Antrim weaves a rather complex plot to gain his recently-discovered son back by having his boss contact Cotton Malone to ask him to accompany a young man who has stolen British historical secrets back from the U.S. to London. Malone decides to take his son back to Copenhagen with him, via London, for a Thanksgiving break. What he doesn’t know is Antrim has designs on the boy and plans to eliminate Malone and eventually his former wife, while he is playing a blackmail game against the British.
There is a lot to “The King’s Deception” that is just plausible enough to allow the reader to get sucked in to the story instead of dismissing it out of hand. The descriptions of iconic historical places in and around London will fascinate those who have never visited London and bring back fond memories to those who have visited many times and love London and British history.
The thriller is based around an historical legend made popular by Bram Stoker in 1910, based on very thin historical evidence purporting that Elizabeth I was actually a man in drag. Berry invents a secret coded diary supposedly kept by Elizabeth’s close counselors, the Cecils, which is discovered and finally translated as the smoking gun that provides evidence as to the ruse behind the Elizabethan throne. This diary is purely an invention the author uses to further his story, and is a most creative way to weave this legend into this modern-day thriller.
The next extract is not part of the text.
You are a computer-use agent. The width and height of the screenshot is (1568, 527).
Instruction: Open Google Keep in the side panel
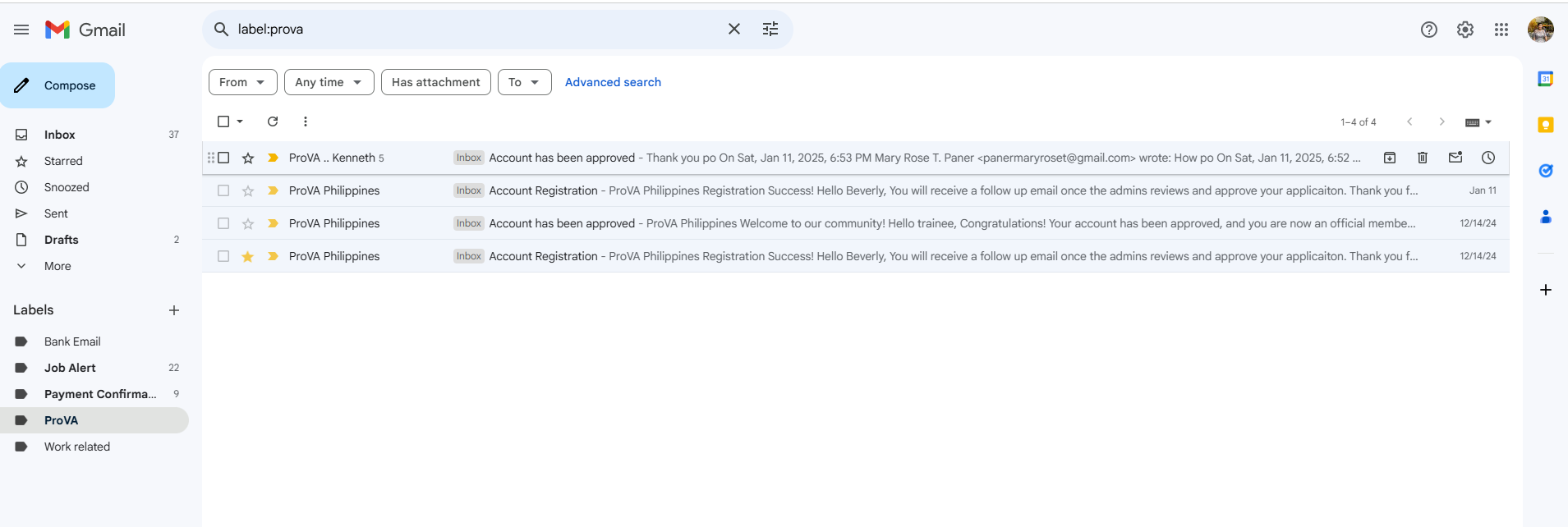(x=1545, y=125)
One might ask, who could possibly care what happened 400 years ago, but, given that so many English families divided the spoils of Ireland at that time, it is possible to see that the chain of title to a lot of real property could be clouded if the authority that originally gave those rights to many prominent English families were suddenly to be put into question. Still, it is a pretty cynical proposition to believe that CIA and MI6 officials think historical secrets
are so important that they can justify eliminating civilian men, women and children who discover the secret as “collateral damage.”
“The King’s Deception” is a quick read that is highly recommended for those who enjoy British historical themes wrapped around a modern-day espionage thriller.